# MATERIAL FOR THIS EXERCISE:

-- Opening Marker --

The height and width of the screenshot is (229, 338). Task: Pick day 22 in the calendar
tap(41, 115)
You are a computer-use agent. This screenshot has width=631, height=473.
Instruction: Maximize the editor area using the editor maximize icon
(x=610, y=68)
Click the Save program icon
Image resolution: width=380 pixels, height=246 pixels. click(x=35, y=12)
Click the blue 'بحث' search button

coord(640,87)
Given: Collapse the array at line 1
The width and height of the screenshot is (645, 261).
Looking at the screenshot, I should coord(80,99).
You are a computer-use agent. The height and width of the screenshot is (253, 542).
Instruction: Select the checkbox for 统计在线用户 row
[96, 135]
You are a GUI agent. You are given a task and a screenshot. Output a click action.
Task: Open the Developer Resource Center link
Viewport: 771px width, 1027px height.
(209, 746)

-- Closing Marker --
-- Opening Marker --

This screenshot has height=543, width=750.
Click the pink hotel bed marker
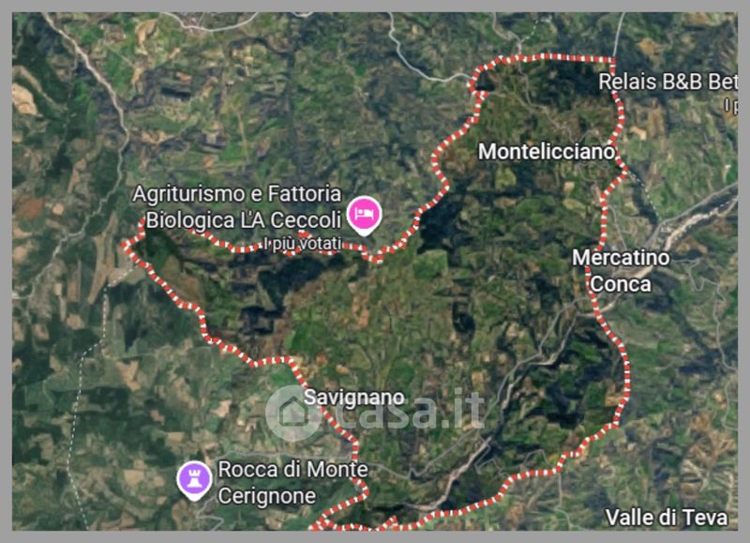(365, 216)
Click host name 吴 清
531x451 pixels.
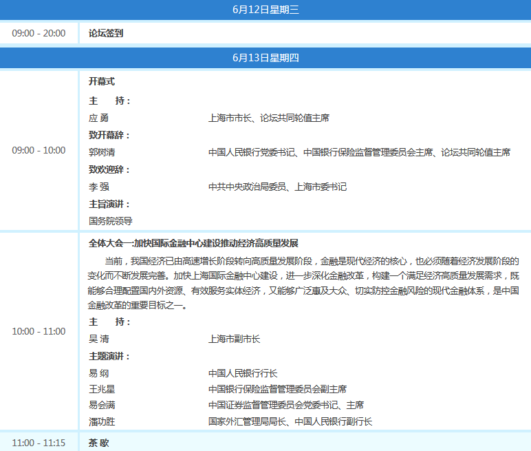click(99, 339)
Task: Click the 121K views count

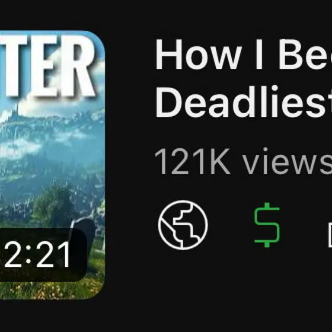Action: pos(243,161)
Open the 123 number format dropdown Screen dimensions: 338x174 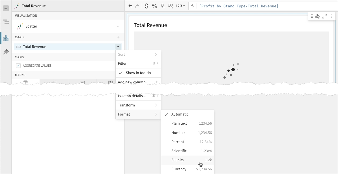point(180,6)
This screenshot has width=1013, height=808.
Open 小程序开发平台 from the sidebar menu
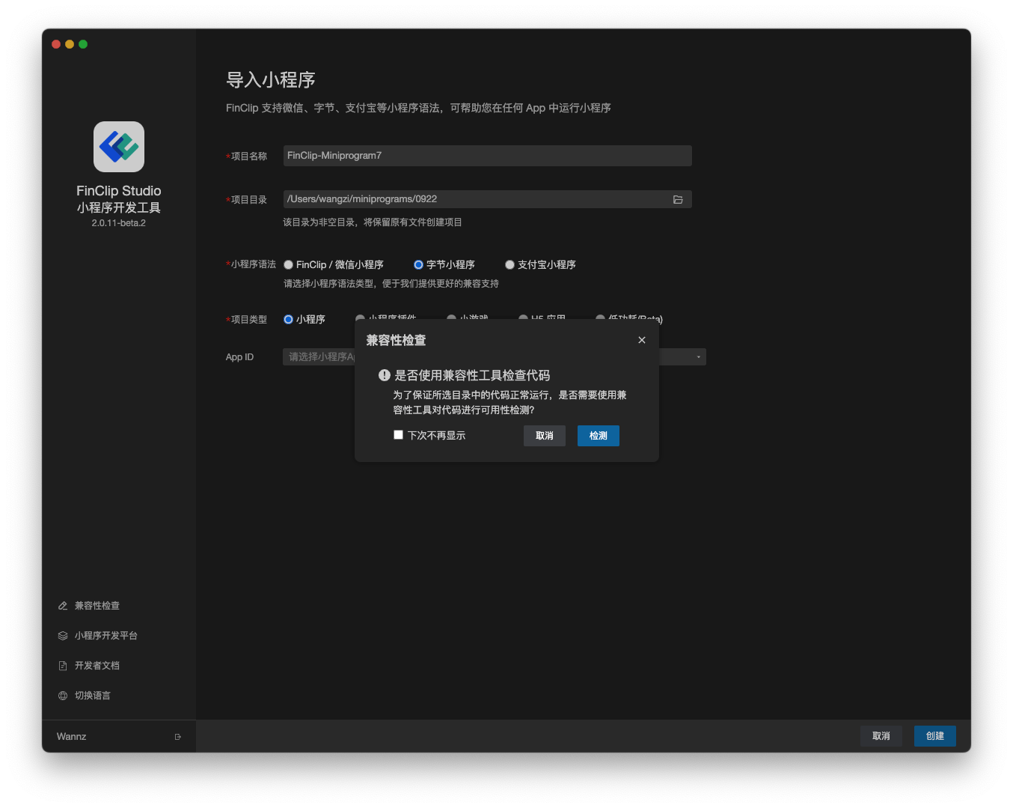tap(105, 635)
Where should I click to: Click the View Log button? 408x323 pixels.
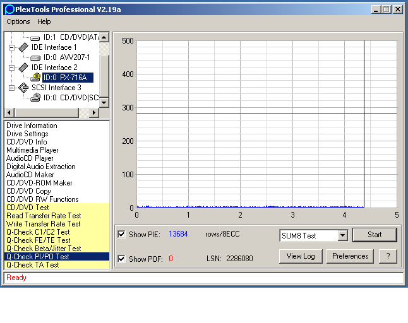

-- Closing Marker --
-- Opening Marker --

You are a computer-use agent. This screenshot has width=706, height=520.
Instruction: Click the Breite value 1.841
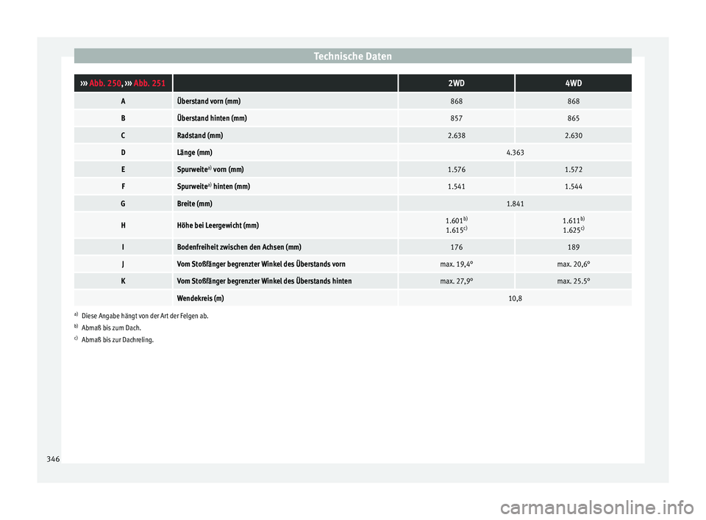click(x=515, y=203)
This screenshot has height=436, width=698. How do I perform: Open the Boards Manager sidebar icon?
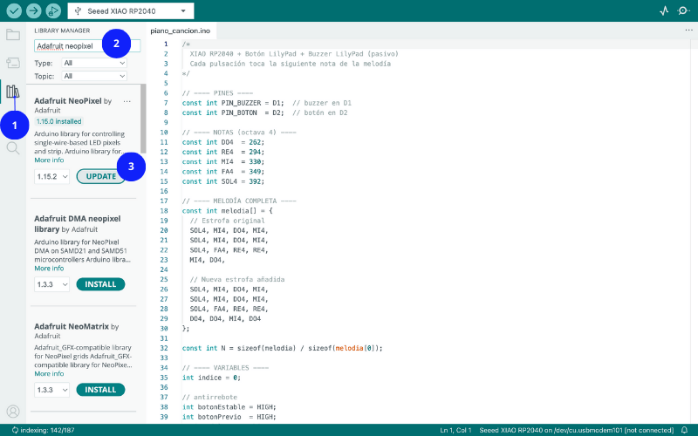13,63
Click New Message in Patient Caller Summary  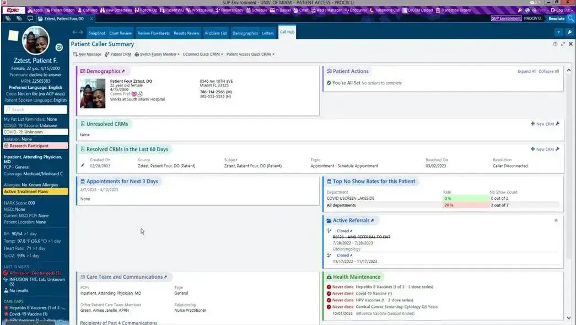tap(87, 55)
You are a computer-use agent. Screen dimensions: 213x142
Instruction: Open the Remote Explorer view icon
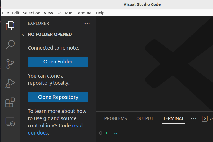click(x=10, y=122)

-- Closing Marker --

# TASK REQUIREMENTS:
From the material above, reproduce only what runs from the line holding "Open 小程序开发平台 from the sidebar menu" down to the line holding "Where should I", both included, pictures excluded.

# ANSWER SECTION:
Open 小程序开发平台 from the sidebar menu
tap(105, 635)
Where should I click to: Click the View Log button? 408x323 pixels.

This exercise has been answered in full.